Company Secretaries. The Basics

Before the implementation of the Companies Act 2006 all limited companies (LTDs) were required to have a company secretary. This is no longer true for private limited companies although it still stands for Public Limited Companies (PLCs).

In the absence of a company secretary the company director(s) can complete any of the required tasks that used to be designated solely to the secretary. This means that you have more flexibility over the structure of your company at the time of registration. It also allows you to choose to have a secretary and therefore clearly define everyone’s area of responsibility.

Although a company secretary of an LTD company requires no specific, formal qualifications the filing and other tasks carried out by them are important and require accuracy. Therefore the appointed individual or corporate body must be adequately competent to carry out the role effectively.

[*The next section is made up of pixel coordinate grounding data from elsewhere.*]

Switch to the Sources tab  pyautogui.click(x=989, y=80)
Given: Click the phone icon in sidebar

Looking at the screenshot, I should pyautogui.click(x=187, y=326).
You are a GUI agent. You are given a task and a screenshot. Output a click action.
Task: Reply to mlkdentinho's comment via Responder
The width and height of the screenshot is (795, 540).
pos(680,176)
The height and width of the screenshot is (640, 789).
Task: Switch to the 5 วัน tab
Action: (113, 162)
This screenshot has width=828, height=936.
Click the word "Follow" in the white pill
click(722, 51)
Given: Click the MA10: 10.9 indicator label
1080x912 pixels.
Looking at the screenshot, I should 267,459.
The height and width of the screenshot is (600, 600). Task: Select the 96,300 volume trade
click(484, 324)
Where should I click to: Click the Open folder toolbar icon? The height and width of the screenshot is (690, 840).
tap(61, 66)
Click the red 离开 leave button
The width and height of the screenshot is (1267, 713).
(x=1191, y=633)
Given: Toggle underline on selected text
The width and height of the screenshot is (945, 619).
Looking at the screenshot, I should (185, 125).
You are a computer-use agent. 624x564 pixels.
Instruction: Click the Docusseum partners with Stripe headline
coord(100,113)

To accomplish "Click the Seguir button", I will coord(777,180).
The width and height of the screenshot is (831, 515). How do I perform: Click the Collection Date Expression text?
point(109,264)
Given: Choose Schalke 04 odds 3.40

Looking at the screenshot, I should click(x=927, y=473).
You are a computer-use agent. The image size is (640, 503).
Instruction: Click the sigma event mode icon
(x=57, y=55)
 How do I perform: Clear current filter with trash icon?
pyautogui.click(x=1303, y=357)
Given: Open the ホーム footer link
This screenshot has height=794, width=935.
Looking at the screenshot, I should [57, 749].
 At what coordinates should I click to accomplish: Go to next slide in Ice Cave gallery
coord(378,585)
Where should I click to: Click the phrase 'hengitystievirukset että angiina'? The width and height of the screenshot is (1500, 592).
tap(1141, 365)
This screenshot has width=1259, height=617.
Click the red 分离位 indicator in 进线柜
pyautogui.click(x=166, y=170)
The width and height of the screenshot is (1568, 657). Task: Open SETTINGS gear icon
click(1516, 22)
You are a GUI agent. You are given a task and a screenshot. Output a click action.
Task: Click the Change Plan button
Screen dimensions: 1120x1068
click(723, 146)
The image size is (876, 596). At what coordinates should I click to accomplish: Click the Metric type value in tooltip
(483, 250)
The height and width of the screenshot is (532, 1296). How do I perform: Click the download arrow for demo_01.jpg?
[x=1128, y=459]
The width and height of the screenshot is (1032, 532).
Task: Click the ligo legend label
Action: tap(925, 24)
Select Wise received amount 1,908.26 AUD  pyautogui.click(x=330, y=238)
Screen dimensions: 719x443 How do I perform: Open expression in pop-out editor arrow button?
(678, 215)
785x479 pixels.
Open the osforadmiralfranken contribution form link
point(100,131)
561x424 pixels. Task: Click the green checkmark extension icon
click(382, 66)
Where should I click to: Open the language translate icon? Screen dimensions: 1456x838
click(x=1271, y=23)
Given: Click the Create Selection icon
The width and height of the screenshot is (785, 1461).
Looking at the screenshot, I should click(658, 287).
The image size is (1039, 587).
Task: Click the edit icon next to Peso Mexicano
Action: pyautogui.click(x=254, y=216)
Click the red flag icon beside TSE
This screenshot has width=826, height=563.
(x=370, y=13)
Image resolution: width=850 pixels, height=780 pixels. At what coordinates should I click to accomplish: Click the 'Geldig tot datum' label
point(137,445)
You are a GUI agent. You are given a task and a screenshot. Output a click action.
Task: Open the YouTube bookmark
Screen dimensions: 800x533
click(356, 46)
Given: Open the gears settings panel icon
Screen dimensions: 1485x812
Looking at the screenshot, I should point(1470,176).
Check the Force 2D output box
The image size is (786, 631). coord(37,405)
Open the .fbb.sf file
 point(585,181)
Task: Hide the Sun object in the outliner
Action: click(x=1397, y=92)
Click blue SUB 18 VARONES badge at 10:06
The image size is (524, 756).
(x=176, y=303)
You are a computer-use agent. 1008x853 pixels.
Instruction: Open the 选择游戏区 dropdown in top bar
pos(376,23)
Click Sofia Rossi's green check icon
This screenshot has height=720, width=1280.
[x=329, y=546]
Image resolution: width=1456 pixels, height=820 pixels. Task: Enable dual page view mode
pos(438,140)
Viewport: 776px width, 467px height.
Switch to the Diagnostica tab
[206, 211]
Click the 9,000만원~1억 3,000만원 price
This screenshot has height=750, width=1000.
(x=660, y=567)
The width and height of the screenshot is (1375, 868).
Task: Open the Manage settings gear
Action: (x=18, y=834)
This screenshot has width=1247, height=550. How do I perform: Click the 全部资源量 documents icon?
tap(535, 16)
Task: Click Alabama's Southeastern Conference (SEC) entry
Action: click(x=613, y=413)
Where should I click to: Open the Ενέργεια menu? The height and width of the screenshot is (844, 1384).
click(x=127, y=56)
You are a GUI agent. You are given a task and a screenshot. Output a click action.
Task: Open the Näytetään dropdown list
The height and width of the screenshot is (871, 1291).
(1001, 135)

The Duties of a Company Secretary

The duties and responsibilities of a company secretary can be varied. As there are no legally binding requirements now, the tasks carried out by the secretary will depend upon what the directors choose to delegate. Typically, the role will involve some or all of the following:

  • Maintaining the registered office address, and SAIL address (if relevant) at Companies House.
  • Ensuring Companies House and HMRC are kept up to date and informed of any relevant changes within the company.
  • Monitoring and maintaining company finances and accounts.
  • Submitting annual accounts, Annual Returns and Company Tax Returns.
  • Registering the company for corporation tax and any other taxes.
  • Paying all required taxes to HMRC.
  • Ensuring all stationery contains accurate company details.
  • Arranging general meetings and board meetings.
  • Ensuring all relevant bodies are informed about meetings.
  • Arranging and maintaining minutes of meetings.
  • Maintaining the company register.
  • Making the company register available for inspection.
  • Arranging and distributing share certificates.

Almost any person or another limited company can be appointed as a secretary of a private limited company, with the exception of the appointed company auditor, anyone declared as an undischarged bankrupt, a disqualified director, and any person under the age of 16..

Whilst the company secretary’s duties still exist most new companies are registered with just one or two directors appointed and no company secretary. With secretarial duties defaulted to the company directors, smaller companies with less directors and shareholders find the appointment of a separate secretary unnecessary. You can form your own limited company with just one director appointed and no company secretary.